Carlos Alberto Parreira enfrenta tratamento intensivo contra linfoma de Hodgkin no Rio de Janeiro.
(Imagem: gerado por IA)
O técnico Carlos Alberto Parreira, arquiteto do tetracampeonato mundial da Seleção Brasileira em 1994, apresentou os primeiros sinais de melhora clínica nesta segunda-feira (22). Internado no Hospital Samaritano Barra, no Rio de Janeiro, o veterano de 83 anos segue em uma batalha rigorosa contra complicações respiratórias decorrentes de um quadro oncológico complexo.
Embora ainda permaneça na Unidade de Terapia Intensiva (UTI), o boletim médico mais recente trouxe um alento aos fãs e familiares. Parreira está agora sob sedação leve, um passo importante para a estabilização de suas funções vitais. No entanto, o treinador ainda depende do auxílio de aparelhos para respirar, o que mantém a equipe médica em estado de vigilância constante e sem previsão de alta hospitalar.
A situação é delicada, pois o quadro de insuficiência respiratória aguda foi agravado por uma inflamação pulmonar severa. Na prática, isso exige que o tratamento seja conduzido de forma gradual, respeitando a resposta do organismo de um homem que, embora resiliente, enfrenta o desgaste natural da idade avançada e o impacto de tratamentos agressivos contra o câncer.
O que está por trás do quadro clínico de Parreira
O ponto central da saúde de Parreira é o diagnóstico de linfoma de Hodgkin, um tipo de câncer que ataca o sistema linfático, essencial para as defesas do organismo. O treinador já vinha tratando a doença há quatro meses, após um breve período de remissão no ano passado que, infelizmente, foi interrompido pelo retorno da enfermidade.
A reincidência do câncer torna o cenário médico mais desafiador. Quando a doença retorna em um curto intervalo, o sistema imunológico costuma estar mais fragilizado, o que explica a suscetibilidade a infecções e inflamações pulmonares, como a que motivou sua internação no último dia 17. O tratamento oncológico foi retomado prontamente, mas a prioridade absoluta no momento é a estabilização respiratória.
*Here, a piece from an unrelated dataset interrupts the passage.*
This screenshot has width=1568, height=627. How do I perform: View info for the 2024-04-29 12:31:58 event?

O que pode acontecer a partir de agora
O foco dos médicos no Hospital Samaritano é o processo de retirada gradual da ventilação mecânica, conhecido como desmame respiratório. Esse procedimento depende diretamente da redução da inflamação nos pulmões e da capacidade do paciente em manter a oxigenação estável por conta própria. Mas o impacto vai além da parte física: a redução da sedação permite uma avaliação neurológica mais precisa.
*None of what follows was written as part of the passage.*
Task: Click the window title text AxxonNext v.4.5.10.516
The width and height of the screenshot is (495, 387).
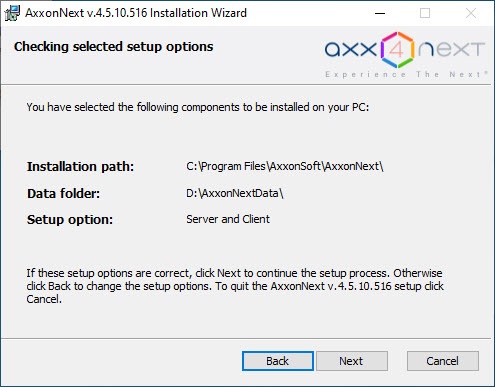Action: click(x=86, y=13)
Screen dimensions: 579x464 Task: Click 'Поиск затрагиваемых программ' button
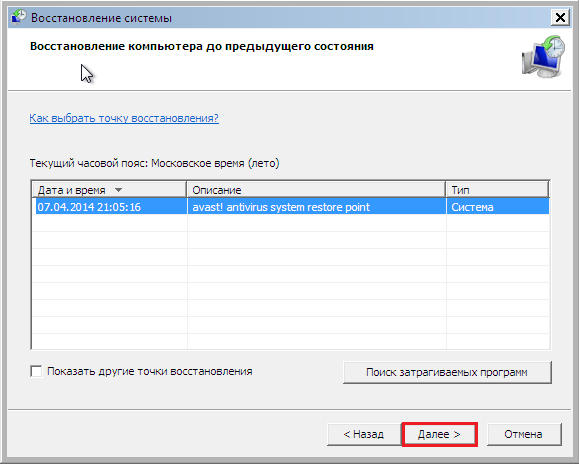447,372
Enquanto o mundo do futebol acompanha com apreensão, a estabilidade demonstrada nas últimas 24 horas é vista como uma vitória parcial. Parreira, conhecido por sua serenidade e estratégia impecável à beira do campo, agora aplica essa mesma resiliência em sua recuperação pessoal. O acompanhamento rigoroso nas próximas horas será determinante para definir quando ele poderá deixar o suporte intensivo.
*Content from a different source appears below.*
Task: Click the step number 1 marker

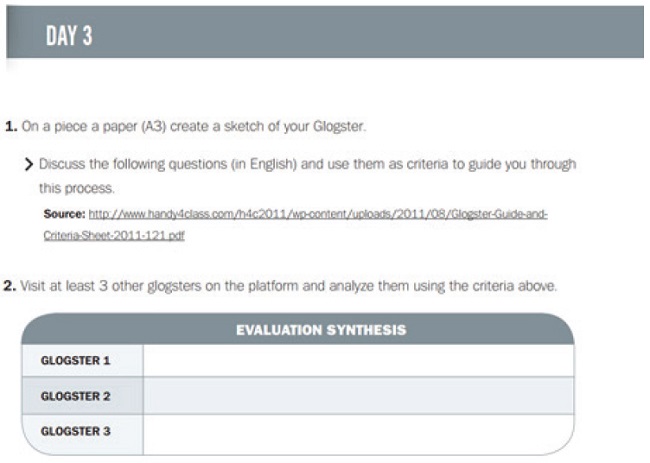Action: pos(9,126)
A trajetória de Carlos Alberto Parreira sempre foi marcada pela superação de desafios técnicos e pressões extremas sob o olhar de milhões. Agora, fora dos gramados, sua luta mobiliza não apenas o cenário esportivo, mas todos aqueles que reconhecem sua importância histórica para o Brasil, em uma torcida silenciosa para que sua saúde recupere o fôlego necessário para vencer este capítulo.